ECONOMIC CHARACTERISTICS AS PREDICTORS OF COVID-19 INFECTION, RECOVERY, AND DEATH RATES
DOI:
https://doi.org/10.17501/24246735.2024.9102Keywords:
Poverty, Income, Industry, Epidemic prevention strategy, Socio-economic determinantsAbstract
The Covid-19 pandemic provided lesson-learnt that ineffective epidemic control was took place when it is only prioritized on individual level and disregard the regional level. This research aims to identify the regional economic characteristics as a basis to districts/cities level pandemic control. This study analyzed infection, recovery, and death cases during the peak wave of the Delta variant on 26 May to 15 July 2021. Data were collected from 128 cities/districts of Java-Bali isles.
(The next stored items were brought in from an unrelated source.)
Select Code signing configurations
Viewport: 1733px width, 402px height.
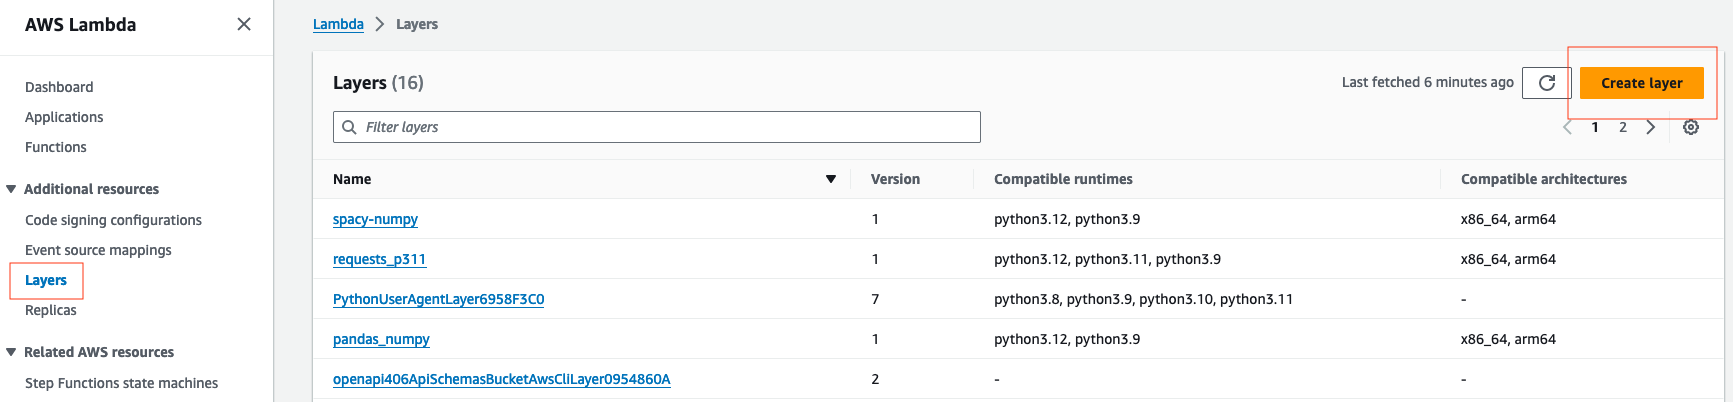tap(113, 220)
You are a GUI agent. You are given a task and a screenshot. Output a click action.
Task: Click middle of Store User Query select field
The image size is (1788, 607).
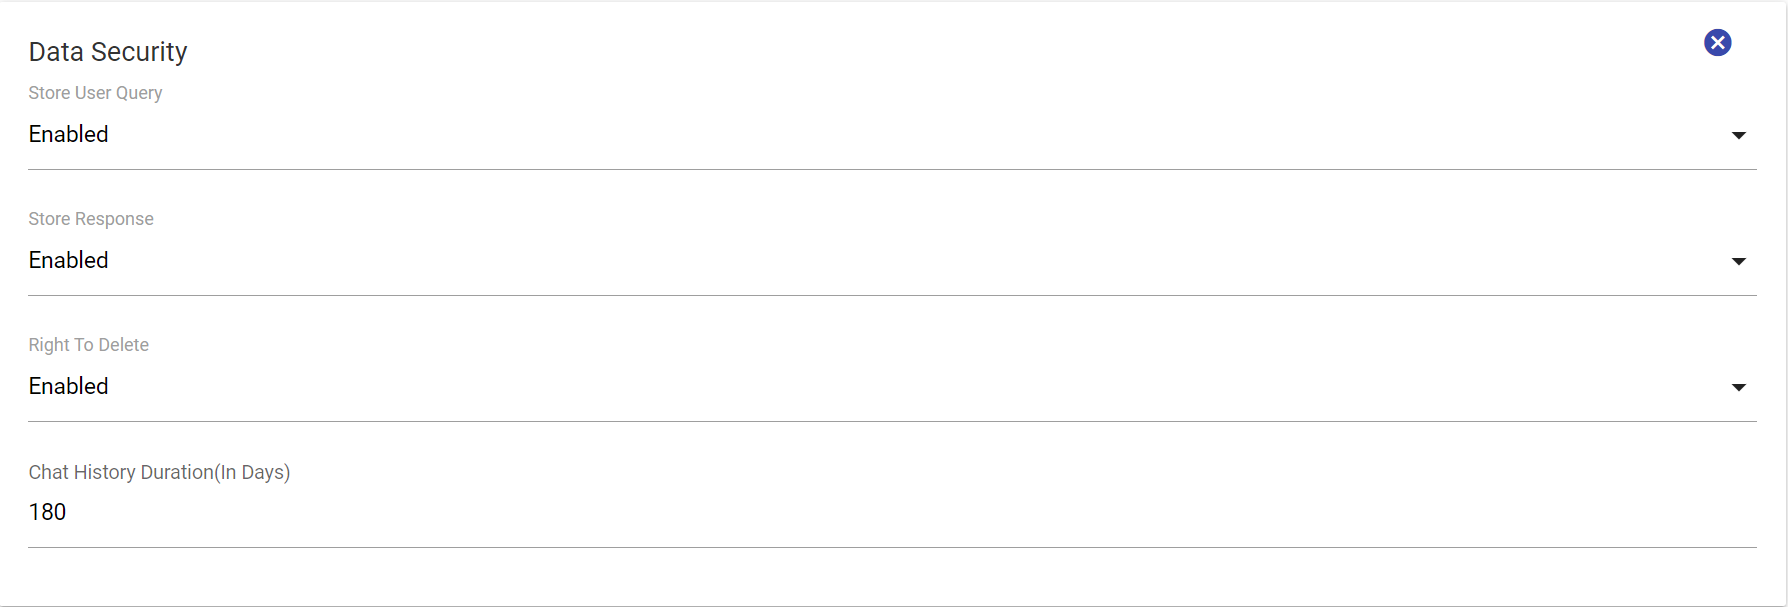coord(892,135)
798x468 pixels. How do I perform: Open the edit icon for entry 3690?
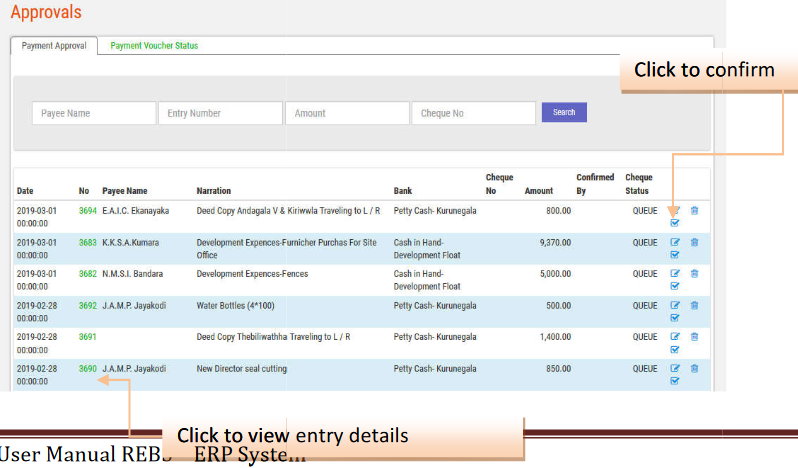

Multivariate Analysis of Variance (MANOVA) model was applied to investigate the correlation between intercorrelated health outcomes such as infection, recovery and death cases with regional economic characteristics. The results were divided into three economic characteristic domains that significantly affected the pandemic severity. Firstly, poverty characteristic as poor people density each 10.000 km2 is prevention factor for infectious cases and risk factor for recovery cases. Second, income characteristics i.e. informal worker’s income and formal worker’s wage are the predictors for pandemic severity. Informal worker’s income is risk factor for infectious and death cases, meanwhile formal worker’s is prevention factor for death case. Third, industry characteristic significantly is the predictor for infection and recovery case. Infection case could be prevented by the regional characteristics involve workforce ratio, trade and service workforce, and middle-up enterprise. Recovery case could be prevented by workforce density characteristic and more in risky by trade and service workforce, and middle-up enterprise characteristics. This research provided the basic framework to determine non-pharmaceutical interventions as pandemic countermeasures including mobility and social interaction restriction, work from home, centralized isolation facilities, and empowering hospitalization and intensive-care resources.